Novel technologies for the manipulation of meshes on the CPU and GPU : a thesis presented in partial fulfilment of the requirements for the degree of Masters of Science in Computer Science at Massey University, Palmerston North, New Zealand
This thesis relates to research and development in the field of 3D mesh data for computer graphics. A review of existing storage and manipulation techniques for mesh data is given followed by a framework for mesh editing. The proposed framework combines complex mesh editing techniques, automatic level of detail generation and mesh compression for storage. These methods work coherently due to the underlying data structure. The problem of storing and manipulating data for 3D models is a highly researched field. Models are usually represented by sparse mesh data which consists of vertex position information, the connectivity information to generate faces from those vertices, surface normal data and texture coordinate information. This sparse data is sent to the graphics hardware for rendering but must be manipulated on the CPU.
The proposed framework is based upon geometry images and is designed to store and manipulate the mesh data entirely on the graphics hardware. By utilizing the highly parallel nature of current graphics hardware and new hardware features, new levels of interactivity with large meshes can be gained. Automatic level of detail rendering can be used to allow models upwards of 2 million polygons to be manipulated in real time while viewing a lower level of detail. Through the use of pixels shaders the high detail is preserved in the surface normals while geometric detail is reduced. A compression scheme is then introduced which utilizes the regular structure of the geometry image to compress the floating point data. A number of existing compression schemes are compared as well as custom bit packing.

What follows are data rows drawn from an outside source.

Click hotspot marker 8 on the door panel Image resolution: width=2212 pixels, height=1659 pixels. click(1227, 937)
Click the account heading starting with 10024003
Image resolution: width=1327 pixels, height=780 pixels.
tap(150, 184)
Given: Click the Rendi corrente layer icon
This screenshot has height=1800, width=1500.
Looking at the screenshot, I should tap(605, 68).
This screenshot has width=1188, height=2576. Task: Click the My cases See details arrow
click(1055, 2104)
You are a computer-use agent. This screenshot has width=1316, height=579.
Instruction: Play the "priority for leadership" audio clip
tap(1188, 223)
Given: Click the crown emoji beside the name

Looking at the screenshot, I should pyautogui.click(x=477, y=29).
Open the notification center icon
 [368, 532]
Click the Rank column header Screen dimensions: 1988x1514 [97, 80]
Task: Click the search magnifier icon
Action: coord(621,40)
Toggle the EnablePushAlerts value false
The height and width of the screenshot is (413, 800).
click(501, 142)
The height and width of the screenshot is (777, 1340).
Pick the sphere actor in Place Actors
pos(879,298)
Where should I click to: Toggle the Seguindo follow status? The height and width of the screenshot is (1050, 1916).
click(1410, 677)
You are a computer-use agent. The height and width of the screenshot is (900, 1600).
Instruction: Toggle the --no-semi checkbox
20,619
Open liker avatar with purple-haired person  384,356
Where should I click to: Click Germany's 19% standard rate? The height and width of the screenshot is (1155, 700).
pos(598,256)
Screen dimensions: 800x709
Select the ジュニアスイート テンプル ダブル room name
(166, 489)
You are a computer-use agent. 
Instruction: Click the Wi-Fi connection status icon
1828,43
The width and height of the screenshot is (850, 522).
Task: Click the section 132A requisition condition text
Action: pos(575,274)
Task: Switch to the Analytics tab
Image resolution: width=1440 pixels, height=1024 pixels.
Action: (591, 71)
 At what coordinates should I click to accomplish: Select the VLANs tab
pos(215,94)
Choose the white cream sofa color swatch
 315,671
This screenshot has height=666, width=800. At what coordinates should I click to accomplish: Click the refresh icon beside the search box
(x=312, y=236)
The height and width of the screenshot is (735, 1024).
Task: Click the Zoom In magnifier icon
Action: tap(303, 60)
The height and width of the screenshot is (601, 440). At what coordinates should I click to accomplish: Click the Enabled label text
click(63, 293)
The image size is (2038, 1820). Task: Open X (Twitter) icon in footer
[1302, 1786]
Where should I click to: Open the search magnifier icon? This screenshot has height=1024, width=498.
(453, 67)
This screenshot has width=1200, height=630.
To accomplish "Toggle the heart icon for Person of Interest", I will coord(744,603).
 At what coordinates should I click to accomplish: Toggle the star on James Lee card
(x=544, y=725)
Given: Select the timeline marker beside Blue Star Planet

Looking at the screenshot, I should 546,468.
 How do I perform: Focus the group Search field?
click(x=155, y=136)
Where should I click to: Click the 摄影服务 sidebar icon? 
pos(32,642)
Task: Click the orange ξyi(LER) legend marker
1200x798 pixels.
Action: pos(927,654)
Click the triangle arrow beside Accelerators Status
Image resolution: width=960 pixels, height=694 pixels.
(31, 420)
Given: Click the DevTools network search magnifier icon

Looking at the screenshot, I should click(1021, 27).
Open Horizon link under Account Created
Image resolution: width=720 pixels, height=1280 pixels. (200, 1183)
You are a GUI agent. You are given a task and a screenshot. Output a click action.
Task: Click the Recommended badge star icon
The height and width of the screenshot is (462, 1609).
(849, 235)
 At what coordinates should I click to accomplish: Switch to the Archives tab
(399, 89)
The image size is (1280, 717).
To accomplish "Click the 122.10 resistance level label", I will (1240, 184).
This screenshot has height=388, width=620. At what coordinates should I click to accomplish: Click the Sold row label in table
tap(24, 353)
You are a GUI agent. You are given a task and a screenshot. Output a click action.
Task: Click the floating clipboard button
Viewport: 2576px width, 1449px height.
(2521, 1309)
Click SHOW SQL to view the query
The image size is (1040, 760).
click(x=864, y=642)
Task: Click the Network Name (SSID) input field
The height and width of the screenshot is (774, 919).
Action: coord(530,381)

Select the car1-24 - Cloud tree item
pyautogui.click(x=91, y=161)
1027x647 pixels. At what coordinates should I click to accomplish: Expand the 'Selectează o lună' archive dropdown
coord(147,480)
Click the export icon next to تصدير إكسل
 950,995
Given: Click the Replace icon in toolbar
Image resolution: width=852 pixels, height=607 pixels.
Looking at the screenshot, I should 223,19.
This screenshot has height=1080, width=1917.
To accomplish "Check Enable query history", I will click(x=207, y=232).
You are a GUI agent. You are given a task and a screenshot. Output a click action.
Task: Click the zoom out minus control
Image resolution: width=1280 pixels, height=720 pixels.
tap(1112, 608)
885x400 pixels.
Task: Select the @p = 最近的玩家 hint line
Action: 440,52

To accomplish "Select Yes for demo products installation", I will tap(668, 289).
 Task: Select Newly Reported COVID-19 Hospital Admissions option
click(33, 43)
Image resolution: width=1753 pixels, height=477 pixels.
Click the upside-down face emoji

This is a TIF funded project which is partnered with Unlimited Realities, a Palmerston North software development company. The project was to design a system to create, manipulate and store 3D meshes in a compressed and easy to manipulate manner. The goal is to create the underlying technologies to allow for a 3D modelling system to become integrated into the Umajin engine, not to create a user interface/stand alone modelling program. The Umajin engine is a 3D engine created by Unlimited Realities which has a strong focus on multimedia. More information on the Umajin engine can be found at www.umajin.com.
In this project we propose a method which gives the user the ability to model with the high level of detail found in packages aimed at creating offline renders but create models which are designed for real time rendering.